VORLIEGENDER TEXT
··········
Entscheidungsstichwort (Thema)

Gutachtertätigkeit als bauliche Leistung

 

Leitsatz (amtlich)

Ist der Zweck eines Betriebes auf die Begutachtung von Baumängeln gerichtet, so führen Arbeiten baugewerblicher Art, die für die Gutachtertätigkeit erforderlich werden, nicht dazu, daß der Betrieb ein solcher des Baugewerbes ist.

 

Normenkette

TVG § 1 Tarifverträge: Bau; Tarifvertrag über das Sozialkassenverfahren im Baugewerbe vom 12. November 1986 (VTV § 1 Abs. 2 Abschn. II)

 

Verfahrensgang

Hessisches LAG (Urteil vom 07.06.1993; Aktenzeichen 16 Sa 113/93)

ArbG Wiesbaden (Urteil vom 24.11.1992; Aktenzeichen 1 Ca 869/92)

 

Tenor

  • Auf die Revision der Beklagten wird das Urteil des Hessischen Landesarbeitsgerichts vom 7. Juni 1993 – 16 Sa 113/93 – aufgehoben.
  • Die Sache wird zur anderweiten Verhandlung und Entscheidung, auch über die Kosten der Revision, an das Landesarbeitsgericht zurückverwiesen.

Von Rechts wegen!

 

Tatbestand

Die Klägerin (im folgenden: ZVK) ist nach näherer tariflicher Maßgabe als gemeinsame Einrichtung der Tarifvertragsparteien des Baugewerbes die Einzugsstelle für die Beiträge zu den Sozialkassen des Baugewerbes.

Sie nimmt die Beklagte nach teilweiser Erledigung der Hauptsache noch auf Beitragszahlung für gewerbliche Arbeitnehmer für den Zeitraum von Januar bis Mai 1990 (9.088,15 DM) und für Angestellte für den Zeitraum von Januar bis August 1990 (786,40 DM) in Anspruch.

Die Beklagte betreibt ein Unternehmen, dessen Gegenstand im Handelsregister wie folgt eingetragen ist:

“Ein- und Verkauf von Baustoffen für den Um- und Ausbau sowie Durchführung von Arbeiten mit diesen Baustoffen, insbesondere als Feuerschutz-, Schallschutz- und Dekorverkleidungen; ferner als Generalunternehmer zusammen mit anderen Fachfirmen, die komplette, schlüsselfertige Ausführung von Um- und Ausbaumaßnahmen im Hochbau, einschließlich Fassadensanierung.”

Im Geschäftsverkehr verwendete die Beklagte u. a. Briefköpfe:

“F… GmbH, Abt. Büro für Ausbautechnik, Bau-Physik, Thermographie, Gutachten”,

“F… GmbH, Um- und Ausbau, Abt. Consulting-Connection” sowie

“F… GmbH, Schallschutz-, Feuerschutz- und Dekorverkleidungen, Bau-Physik, Innenausbau”.

Vom 1. Januar bis zum 31. August 1990 beschäftigte die Beklagte insgesamt fünf gewerbliche Arbeitnehmer.
··········
AUFGABE 1
Entscheide für jede Aussage, ob sie mit dem Urteilstext zur Gutachtertätigkeit übereinstimmt, und belege dein Ja oder Nein mit einem wörtlichen Zitat: (a) Von Januar bis August 1990 beschäftigte die Beklagte fünf gewerbliche Arbeitnehmer. (b) Das Urteil des Hessischen Landesarbeitsgerichts wird bestätigt. (c) Für Angestellte verlangt die ZVK Beiträge für Januar bis Mai 1990.
AUFGABE 2
Fasse den Urteilstext zur Gutachtertätigkeit in zwei Sätzen zusammen.
AUFGABE 3
Schreibe den Urteilstext zur Gutachtertätigkeit nach seinem letzten Satz weiter.
Die Zeilen werden für die Aufgaben nicht gebraucht.

AUSGANGSDATEN
··········
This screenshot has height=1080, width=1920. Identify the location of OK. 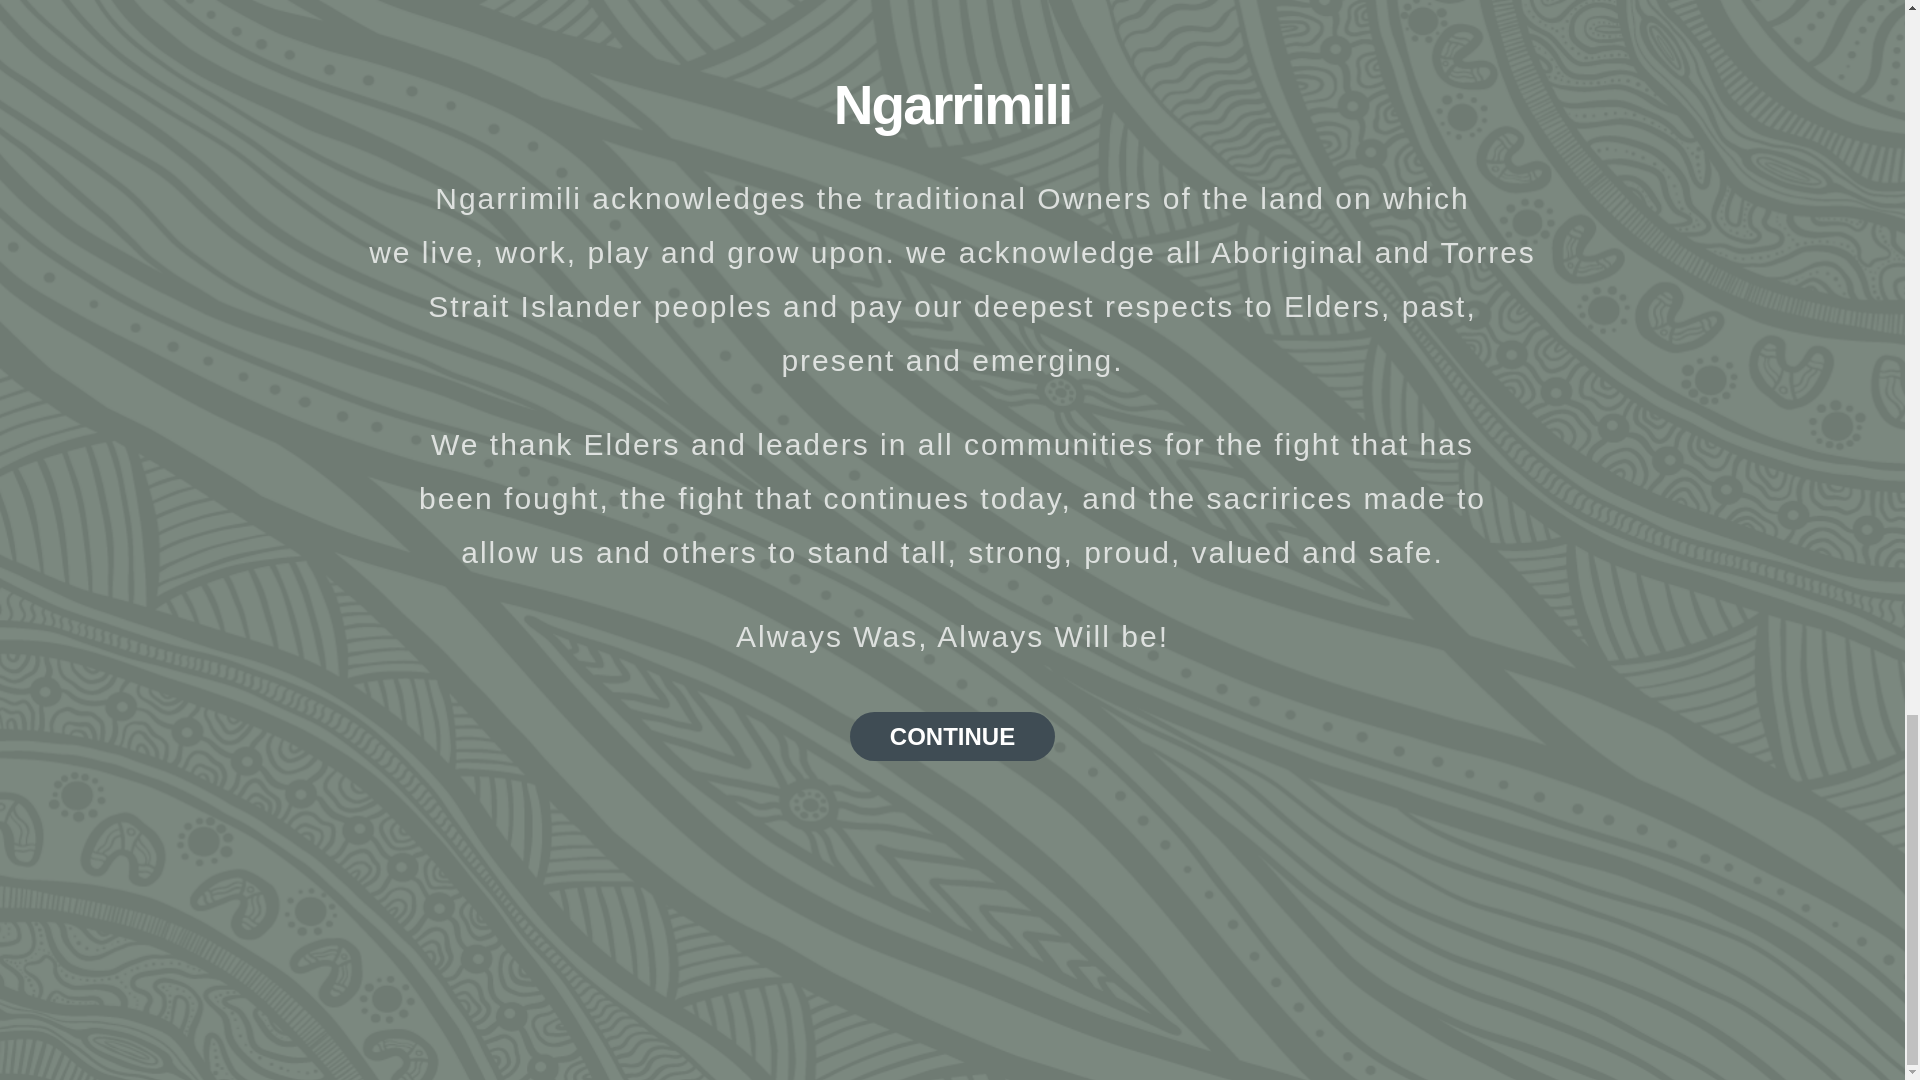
··········
LÖSUNG 1
(a) Ja: „Vom 1. Januar bis zum 31. August 1990 beschäftigte die Beklagte insgesamt fünf gewerbliche Arbeitnehmer.“
(b) Nein: „Auf die Revision der Beklagten wird das Urteil des Hessischen Landesarbeitsgerichts vom 7. Juni 1993 – 16 Sa 113/93 – aufgehoben.“
(c) Nein: „für Angestellte für den Zeitraum von Januar bis August 1990 (786,40 DM)“

LÖSUNG 2
Laut Leitsatz wird ein Betrieb, dessen Zweck die Begutachtung von Baumängeln ist, nicht dadurch zu einem Betrieb des Baugewerbes, dass er für diese Tätigkeit baugewerbliche Arbeiten ausführen muss. Auf die Revision der Beklagten wird das Urteil des Hessischen Landesarbeitsgerichts aufgehoben und die Sache dorthin zurückverwiesen, wobei die ZVK von der Beklagten noch Beiträge für gewerbliche Arbeitnehmer und Angestellte aus dem Jahr 1990 fordert.

LÖSUNG 3
Die ZVK ist der Ansicht, der Betrieb der Beklagten unterfalle dem betrieblichen Geltungsbereich des für allgemeinverbindlich erklärten Tarifvertrages über das Sozialkassenverfahren im Baugewerbe vom 12. November 1986 (im folgenden: VTV). Es handele sich um einen Betrieb des Baugewerbes gemäß § 1 Abs. 2 VTV, der nach seiner durch die Art der betrieblichen Tätigkeit geprägten Zweckbestimmung und nach seiner betrieblichen Einrichtung gewerblich Bauten erstelle. Die im Betrieb beschäftigten Arbeitnehmer hätten zu über 50 % der betrieblichen Gesamtarbeitszeit Innenausbauarbeiten erbracht.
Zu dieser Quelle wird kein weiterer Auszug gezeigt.